Their supercomputer's revolutionary aerodynamic design had made it possible. Problem: at velocities higher than Mach 5 unprecedented airflows were required, due to heat buildup in the fuel-injection struts and the shortage of oxygen at rarified altitudes. Solution: the entire underside of the vehicle had been shaped to serve as an extension of the intakes for the twelve massive scramjets. The fuselage of the plane itself was going to act as a giant funnel, scooping in air.

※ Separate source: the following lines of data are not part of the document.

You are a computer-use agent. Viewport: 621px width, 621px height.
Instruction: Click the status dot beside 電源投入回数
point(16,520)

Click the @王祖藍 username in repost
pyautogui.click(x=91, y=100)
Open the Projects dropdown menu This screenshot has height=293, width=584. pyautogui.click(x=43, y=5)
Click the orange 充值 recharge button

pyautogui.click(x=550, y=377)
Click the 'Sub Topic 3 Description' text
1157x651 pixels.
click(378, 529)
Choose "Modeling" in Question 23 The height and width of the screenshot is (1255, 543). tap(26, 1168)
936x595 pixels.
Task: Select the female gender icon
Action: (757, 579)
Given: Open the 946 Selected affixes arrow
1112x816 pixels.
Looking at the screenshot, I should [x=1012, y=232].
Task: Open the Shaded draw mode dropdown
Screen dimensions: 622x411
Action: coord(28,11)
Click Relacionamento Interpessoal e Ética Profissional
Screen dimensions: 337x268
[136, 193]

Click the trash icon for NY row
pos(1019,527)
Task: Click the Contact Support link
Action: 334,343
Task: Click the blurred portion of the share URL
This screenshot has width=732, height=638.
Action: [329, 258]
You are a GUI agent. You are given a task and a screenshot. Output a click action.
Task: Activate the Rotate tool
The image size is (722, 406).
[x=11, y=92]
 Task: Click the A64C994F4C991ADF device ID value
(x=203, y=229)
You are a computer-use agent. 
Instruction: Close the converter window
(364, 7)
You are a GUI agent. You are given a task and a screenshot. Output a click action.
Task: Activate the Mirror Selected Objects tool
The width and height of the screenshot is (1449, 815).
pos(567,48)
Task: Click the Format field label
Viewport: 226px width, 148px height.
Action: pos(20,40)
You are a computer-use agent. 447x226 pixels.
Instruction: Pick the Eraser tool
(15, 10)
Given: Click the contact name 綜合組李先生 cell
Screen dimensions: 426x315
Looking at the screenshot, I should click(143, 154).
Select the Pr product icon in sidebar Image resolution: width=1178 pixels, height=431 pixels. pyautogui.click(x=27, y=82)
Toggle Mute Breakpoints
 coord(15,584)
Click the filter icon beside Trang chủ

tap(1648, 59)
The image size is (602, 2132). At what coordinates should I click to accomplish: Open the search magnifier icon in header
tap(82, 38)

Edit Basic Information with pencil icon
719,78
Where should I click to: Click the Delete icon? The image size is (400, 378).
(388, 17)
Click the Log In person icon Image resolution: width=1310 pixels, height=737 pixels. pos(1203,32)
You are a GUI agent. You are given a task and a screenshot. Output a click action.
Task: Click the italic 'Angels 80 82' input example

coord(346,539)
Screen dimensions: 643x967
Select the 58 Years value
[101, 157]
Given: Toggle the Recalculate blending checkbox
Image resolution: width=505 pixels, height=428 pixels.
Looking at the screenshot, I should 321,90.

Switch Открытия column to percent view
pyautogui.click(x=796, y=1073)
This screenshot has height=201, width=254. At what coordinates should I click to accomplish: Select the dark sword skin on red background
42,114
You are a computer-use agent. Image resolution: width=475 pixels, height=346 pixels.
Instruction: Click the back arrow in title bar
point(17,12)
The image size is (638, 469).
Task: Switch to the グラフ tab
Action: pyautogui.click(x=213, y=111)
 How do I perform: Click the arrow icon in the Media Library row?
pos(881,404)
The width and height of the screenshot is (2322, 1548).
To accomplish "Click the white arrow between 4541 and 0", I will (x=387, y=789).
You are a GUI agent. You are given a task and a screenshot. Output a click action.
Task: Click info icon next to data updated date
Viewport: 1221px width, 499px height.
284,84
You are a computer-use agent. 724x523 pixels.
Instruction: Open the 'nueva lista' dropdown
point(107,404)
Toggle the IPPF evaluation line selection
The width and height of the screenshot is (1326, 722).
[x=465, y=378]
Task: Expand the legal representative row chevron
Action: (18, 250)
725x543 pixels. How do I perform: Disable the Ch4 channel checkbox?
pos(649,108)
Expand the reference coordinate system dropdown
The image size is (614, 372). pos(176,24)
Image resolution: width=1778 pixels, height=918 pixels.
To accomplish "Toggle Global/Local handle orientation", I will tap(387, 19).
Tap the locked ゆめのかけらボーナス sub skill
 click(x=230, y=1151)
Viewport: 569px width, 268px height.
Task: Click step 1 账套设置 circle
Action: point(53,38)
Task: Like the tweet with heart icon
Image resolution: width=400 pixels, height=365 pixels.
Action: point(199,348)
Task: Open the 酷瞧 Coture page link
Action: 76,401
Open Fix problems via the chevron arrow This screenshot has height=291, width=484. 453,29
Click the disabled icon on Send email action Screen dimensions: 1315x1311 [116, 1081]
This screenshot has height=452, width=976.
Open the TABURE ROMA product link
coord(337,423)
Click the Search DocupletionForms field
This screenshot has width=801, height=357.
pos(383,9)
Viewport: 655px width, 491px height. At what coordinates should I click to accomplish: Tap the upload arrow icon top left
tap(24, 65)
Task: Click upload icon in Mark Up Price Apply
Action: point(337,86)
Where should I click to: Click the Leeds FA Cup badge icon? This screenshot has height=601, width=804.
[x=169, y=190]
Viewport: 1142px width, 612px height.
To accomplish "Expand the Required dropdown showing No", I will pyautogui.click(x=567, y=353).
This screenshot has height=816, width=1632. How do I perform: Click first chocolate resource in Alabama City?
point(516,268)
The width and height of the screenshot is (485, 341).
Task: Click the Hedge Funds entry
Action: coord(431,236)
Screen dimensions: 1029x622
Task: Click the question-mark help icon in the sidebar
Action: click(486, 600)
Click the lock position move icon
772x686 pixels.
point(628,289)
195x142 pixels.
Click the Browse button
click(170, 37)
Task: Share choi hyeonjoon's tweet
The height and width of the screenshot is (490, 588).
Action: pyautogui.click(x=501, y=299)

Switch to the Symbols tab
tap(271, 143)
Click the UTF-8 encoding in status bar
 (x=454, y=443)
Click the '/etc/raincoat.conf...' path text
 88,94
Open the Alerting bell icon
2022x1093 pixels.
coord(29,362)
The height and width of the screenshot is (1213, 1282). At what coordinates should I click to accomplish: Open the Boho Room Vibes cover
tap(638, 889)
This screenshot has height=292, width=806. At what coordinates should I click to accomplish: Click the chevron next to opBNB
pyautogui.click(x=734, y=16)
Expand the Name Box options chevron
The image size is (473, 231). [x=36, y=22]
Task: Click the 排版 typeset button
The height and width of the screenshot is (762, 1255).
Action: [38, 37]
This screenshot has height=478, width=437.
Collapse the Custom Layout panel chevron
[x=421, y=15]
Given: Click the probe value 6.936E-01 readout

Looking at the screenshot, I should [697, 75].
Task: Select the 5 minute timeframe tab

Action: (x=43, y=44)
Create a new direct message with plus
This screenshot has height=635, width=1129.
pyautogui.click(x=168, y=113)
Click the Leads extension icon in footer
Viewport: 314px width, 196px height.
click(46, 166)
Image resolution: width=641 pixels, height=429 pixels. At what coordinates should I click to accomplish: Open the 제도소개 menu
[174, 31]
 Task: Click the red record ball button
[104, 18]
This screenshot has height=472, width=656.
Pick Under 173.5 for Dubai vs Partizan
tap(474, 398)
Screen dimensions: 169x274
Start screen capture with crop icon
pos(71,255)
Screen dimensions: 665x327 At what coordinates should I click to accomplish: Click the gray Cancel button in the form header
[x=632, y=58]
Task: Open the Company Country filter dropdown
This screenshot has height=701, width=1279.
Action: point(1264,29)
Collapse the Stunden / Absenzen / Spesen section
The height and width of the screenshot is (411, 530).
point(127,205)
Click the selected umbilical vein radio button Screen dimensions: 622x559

And it had appeared to work, at least in the computer. Then finally the Japanese engineers had perfected the liquid-air-cycle process, permitting the cryogenic hydrogen fuel to be used to liquefy a portion of the incoming air and inject it under high pressure into the engine. The final, essential breakthrough.

Andrei Androv was both an idealist and a pragmatist. In Russia you had to be. That education began almost half a century earlier when, as a student, he had been on hand to assist in the first free flight of a Russian-made liquid fuel rocket, at an army base just outside Moscow. He had experienced the exhilaration of a new frontier, and plunging himself into the new science of rocketry, he had become a self-taught expert who published theoretical works read and praised by men three times his age.

Ironically, therefore, Andrei Petrovich Androv had not enjoyed the luxury of being ignored, as the American rocket pioneer Goddard had been. Joseph Stalin, always paranoid, decided that the rocket researchers' "fireworks" were "dangerous to the country." Consequently, Andrei Petrovich Androv was arrested, interrogated at Butyrskaya Prison in Moscow, and dispatched on the Trans-Siberian Railroad to a convict coal mine on the Pacific coast.

Eventually the political winds shifted. As a recognized rocket expert, he was part of the 1946 Soviet team that shipped German scientists and V-2 launchers back to Russia. Finally, under Khrushchev, he rose to genuine prominence, since that general secretary believed that only rockets, not manned aircraft, had the range to drop bombs on the U.S. Nikita S. Khrushchev put Andrei Androv in charge of all Soviet rocketry, and Andrei Androv put Russia in space.